Someone had to know where the royal tomb in Niflheim was. Regis, maybe, though they had never gone that far when they were boys. It had to have been in one of the books somewhere in the Citadel. People recorded everything the royals did from birth to death. They had to have records of where all the kings were buried.

But how long would it take to get that information? How many people would he need combing through the library to find one single tomb?

Cor turned on his heel; he cut across straight to the lighthouse without bothering to return to the path.

"Marshal?" Ignis jogged to keep up with him. "We have no notion of where she might be going."

"You think I don't know that?"

Ignis fell silent. They reached the lighthouse, the three of them together; the doors opened before Cor could lay hands on them.

"Ah, and here they are!" Ardyn threw the double doors wide and stood in the doorway, arms spread. "How punctual. Your boat awaits, Lion."

Cor lunged forward and grabbed the front of Ardyn's shirt. "You knew she would do this."

"Of course I did," he said. "So did you."

"Then what the hell are you doing here, still?"

"You'll pardon my presumptuousness, I'm sure, but I had thought you might like to know where she was going."

He had—

What?

He had stayed behind to tell them where she was going?

"If I was wrong, say the word and I'll be gone," Ardyn said.

Cor released him and took a step back. It didn't make any sense. He could have gone with her without saying a word to them. He could have helped her slip away himself, but here he was helping them instead.

"The engine is running, lady and gentlemen." Ardyn stepped aside and motioned toward the stairs.

Sure enough, down below in the harbor the boat was ready and running with Cid at the helm.

"You kids gonna stand there all day gawking? Thought we had somewhere important to be!"

No time to pack. He had a sword and that was all that mattered. Cor leapt onto the deck and turned to give Iris a hand up, then Ignis. Ardyn stood on the dock and held his hand out hopefully. Cor walked away.

"The manners in this retinue leave something to be desired." Ardyn climbed aboard on his own.

Once all four of them were on deck, the rumbling of the engine grew into a whine and the dock seemed to drift away behind the boat. In minutes they were in the open ocean.

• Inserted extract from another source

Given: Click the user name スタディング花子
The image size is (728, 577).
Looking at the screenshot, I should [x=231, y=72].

Or near enough.

"Well?" Cor rounded on Ardyn.

Ardyn dropped onto one of the sofas in the center of the deck and inspected his nails critically. "It will be hours before we are close enough to worry about where to go next. For now, Niflheim will do."

"You will give me the name of where we're going now—because I don't trust you not to disappear before we get there," Cor said.

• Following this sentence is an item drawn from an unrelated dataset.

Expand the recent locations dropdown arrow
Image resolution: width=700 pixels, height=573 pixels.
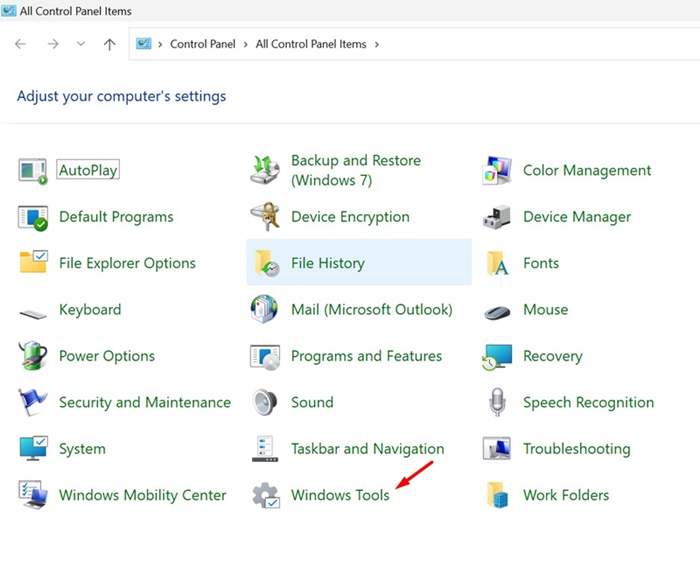click(x=81, y=45)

"Oh, Lion. You really are very cute. If I had wanted to leave you drifting on the ocean or bumbling pointlessly through Niflheim, I would have been gone long before now." He looked up and fixed Cor with his unsettling yellow eyes. "But you're right not to trust me."

Cor folded his arms over his chest, meeting Ardyn's gaze. He said that as often as Reina said 'I'm fine.'

Ardyn sighed. "Cartanica. The next royal is entombed within Fodina Caestino—an abandoned quarry."

"Why should we trust you?" Ignis had come to stand beside Cor.

"Come now, Toasty, we had this conversation not more than an hour ago."

"You could well be leading us off course," Ignis said.

"I certainly could be."

"Why?" Iris leaned over the back of the sofa. "Why are you helping us?"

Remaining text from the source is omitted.